Résumé de la décision
La décision concerne la société Aquitaine Construction, qui a contesté une amende de 50 % infligée par l'administration fiscale sur le fondement de l'article 1737 du code général des impôts, à la suite de la vérification de sa comptabilité entre 2011 et 2013. L'administration fiscale estimait que la société avait travesti l'identité des personnes ayant perçu la rémunération des prestations de sous-traitance en participant à un système de factures de complaisance. Le Conseil d'État, en cassation, a annulé l'arrêt de la cour administrative d'appel de Bordeaux, jugeant que l'amende ne pouvait être justifiée sur la base de paiements effectués à des tiers, et a ordonné au ministre de l'économie de verser 3 000 euros à la société au titre des frais de justice.
Arguments pertinents
1. Sur la portée de l'article 1737 : Le Conseil d'État a précisé que l'administration fiscale peut appliquer l'amende si le contribuable a travesti ou dissimulé l'identité de son client ou fournisseur, mais pas simplement pour des paiements effectués à des tiers. Ceci souligne que le texte sanctionne le fait de travestir l’identité, et non le paiement lui-même, affirmant que "l'administration peut mettre l'amende à la charge de la personne qui a délivré la facture... si elle établit que la personne concernée a, soit travesti ou dissimulé l'identité [...]".
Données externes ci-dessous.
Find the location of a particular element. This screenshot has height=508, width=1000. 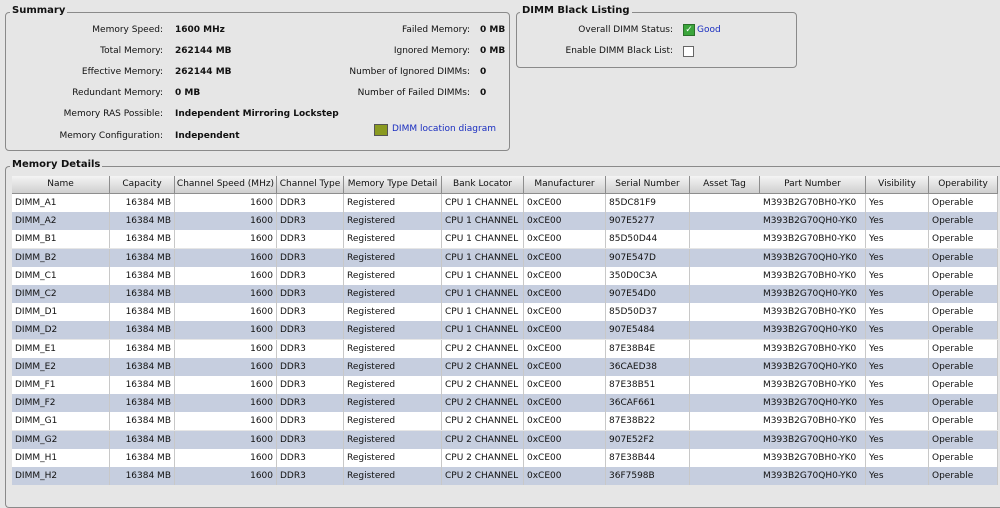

2. Sur la qualification des paiements : La cour a établi que l'administration avait confirmé la réalité et le montant des prestations, mais que les paiements incriminés n'impliquaient pas un travestissement selon les exigences légales. Le jugement de première instance n’a pas correctement appliqué les critères définis par la loi, conduisant à "une erreur de droit".
Interprétations et citations légales
Code général des impôts - Article 1737 : Cet article stipule que l’amende est égale à 50 % des sommes en cas de travestissement ou de dissimulation de l’identité des clients ou fournisseurs. La clé de l’interprétation réside dans le mot "travestir", indiquant un acte de dissimuler l’identité ou d’utiliser une identité fictive. Le passage suivant est central : " il résulte de ces dispositions que l'administration peut mettre l'amende ainsi prévue [...] si [elle] établit que la personne concernée a, soit travesti ou dissimulé l'identité, soit accepté l'utilisation [...] d'un prête-nom".
Considération de l'amende : Le Conseil d'État a jugé que la réalité des prestations et l’identité des fournisseurs n’étaient pas contestées, et que la simple mention de paiements en faveur de tiers ne suffisait pas à imputer la responsabilité à la société. L'erreur de la cour se trouve dans l'interprétation trop large de la notion de travestissement, qui aurait dû se limiter à la dissimulation des identités.
Cette décision rappelle l’importance de respecter scrupuleusement les conditions posées par la loi pour l’application de sanctions fiscales. En l’occurrence, la société Aquitaine Construction a eu gain de cause, car l’administration n’a pas pu établir la preuve du travestissement aux yeux du droit.